Anyone would be hard pressed to claim they don’t engage in at least a little schadenfreude more often than not. Only the most saintly of us is immune to the almost orgasmic joy of seeing some doof that really deserves it finally get what he’s got coming. Payback (at least for others) is one of the few things that can almost always brighten an otherwise gloomy day. So when you see the financial devastation wrought by the surprisingly effective manoeuvres of financial whiz bangs and their political enablers it’s not hard to understand the almost universal happiness at seeing them take it on the chin even a little bit. Okay, maybe they don’t exactly lose their shirts – just a yacht or a beach-house here or perhaps a Ferrari there – but they gotta be at least a little unhappy about it. And is it really so wrong to enjoy their well-deserved misfortune even a bit? They may claim they work hard but anybody taking three-hour lunches and getting paid to play golf during the workday is begging for a comeuppance of some kind.

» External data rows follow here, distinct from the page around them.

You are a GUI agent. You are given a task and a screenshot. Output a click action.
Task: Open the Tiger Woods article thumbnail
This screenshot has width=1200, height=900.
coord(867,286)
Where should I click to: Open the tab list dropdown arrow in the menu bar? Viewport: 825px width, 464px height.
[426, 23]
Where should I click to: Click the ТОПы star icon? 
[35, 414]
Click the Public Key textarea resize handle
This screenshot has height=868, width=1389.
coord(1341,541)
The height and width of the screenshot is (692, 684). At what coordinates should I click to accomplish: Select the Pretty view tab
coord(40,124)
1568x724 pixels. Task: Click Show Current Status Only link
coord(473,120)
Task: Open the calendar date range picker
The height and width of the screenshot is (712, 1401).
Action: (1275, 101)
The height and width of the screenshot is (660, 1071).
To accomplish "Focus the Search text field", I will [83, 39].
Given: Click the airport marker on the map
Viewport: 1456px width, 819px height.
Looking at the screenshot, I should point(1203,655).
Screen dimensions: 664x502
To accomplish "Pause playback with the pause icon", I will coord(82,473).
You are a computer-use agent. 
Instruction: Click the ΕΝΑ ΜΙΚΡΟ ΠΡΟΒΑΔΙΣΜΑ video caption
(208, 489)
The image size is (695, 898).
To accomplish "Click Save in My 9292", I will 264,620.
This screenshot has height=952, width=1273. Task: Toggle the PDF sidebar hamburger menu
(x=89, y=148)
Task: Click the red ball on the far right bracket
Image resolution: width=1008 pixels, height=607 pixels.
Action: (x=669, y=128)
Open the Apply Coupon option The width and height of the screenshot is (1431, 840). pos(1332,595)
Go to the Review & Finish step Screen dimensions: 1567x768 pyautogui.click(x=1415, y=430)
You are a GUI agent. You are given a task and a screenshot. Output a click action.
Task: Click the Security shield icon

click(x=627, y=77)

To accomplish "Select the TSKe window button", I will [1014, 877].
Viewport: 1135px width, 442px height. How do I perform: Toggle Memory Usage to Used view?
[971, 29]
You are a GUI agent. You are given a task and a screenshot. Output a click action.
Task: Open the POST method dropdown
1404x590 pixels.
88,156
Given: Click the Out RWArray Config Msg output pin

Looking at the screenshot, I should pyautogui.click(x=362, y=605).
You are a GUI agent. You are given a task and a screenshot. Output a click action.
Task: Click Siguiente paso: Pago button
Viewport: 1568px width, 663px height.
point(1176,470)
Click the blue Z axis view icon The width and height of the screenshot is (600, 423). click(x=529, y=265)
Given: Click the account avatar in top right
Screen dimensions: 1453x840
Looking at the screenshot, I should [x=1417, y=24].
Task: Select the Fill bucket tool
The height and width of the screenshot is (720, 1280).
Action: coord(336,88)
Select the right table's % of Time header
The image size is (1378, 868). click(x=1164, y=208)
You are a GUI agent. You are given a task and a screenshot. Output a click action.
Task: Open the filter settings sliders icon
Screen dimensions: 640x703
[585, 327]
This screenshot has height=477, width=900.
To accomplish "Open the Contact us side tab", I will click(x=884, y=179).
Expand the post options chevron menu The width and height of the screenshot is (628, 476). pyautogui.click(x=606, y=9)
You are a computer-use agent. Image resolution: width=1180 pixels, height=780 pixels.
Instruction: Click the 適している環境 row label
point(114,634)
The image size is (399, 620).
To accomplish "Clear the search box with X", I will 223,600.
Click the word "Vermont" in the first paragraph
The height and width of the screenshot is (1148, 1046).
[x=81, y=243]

Scottrade, a US internet stock trading site has a series of TV ads that allow us to revel in more than a little bit of schadefreude at the expense of one Chad Ridgeway. Created for Scottrade, this dorky sputnik is clearly the most obnoxiously lazy stock broker/financial advisor you could ever find that does anything but his job. He’s out on yachts, dining in restaurants, rocking at parties and whatnot – everything and anything but the work he’s supposed to be doing for you and me. The fun part to all this is that Chad is watching his business melt before his very eyes as the hard-workers over at Scottrade steal away his clients even as he prances around in the afternoon sun. In each spot he seems to learn nothing even as each displays his unhappiness at losing his clients. Change his behaviour? Not on your life.
The best of the ads is the sports one where Chad wanders through his squash club with an alpha male buddy as he takes a call from his boss. The boss tells him that they are losing clients at an alarming rate. To see Chad’s smarmy attitude slip away in the midst of wasting his working day is eclipsed only by the shot of him getting smacked in the face by the squash ball. Schadenfreude is right. We want to see these sorts of things happen to people who act like this. Fair or not, white-collar folks never seem to work all that hard, even when they do. And when you add in creeps like Bernie Madoff – fleecers of the first order – it proves beyond a shadow of a doubt everything in our hearts we know to be true. There are way too many schmucks out there claiming to do work they most certainly are not.
So if there’s any good to actually come out of the various financial vomit-fests we seem to be enduring these days maybe the best we can hope for is that our BS meters get a little more attuned to the kind of do-nothings folks like Chad so ably represent. Being able to enjoy any suffering he might be forced to endure is just icing on the cake. Still, I do fear that while I’m yucking it up at the misfortune of our financial betters the bell of schadenfreude might just start clanging for me. Schadenfreude always sounds like a heckuva lotta fun but darned if it doesn’t have a habit of cutting both ways.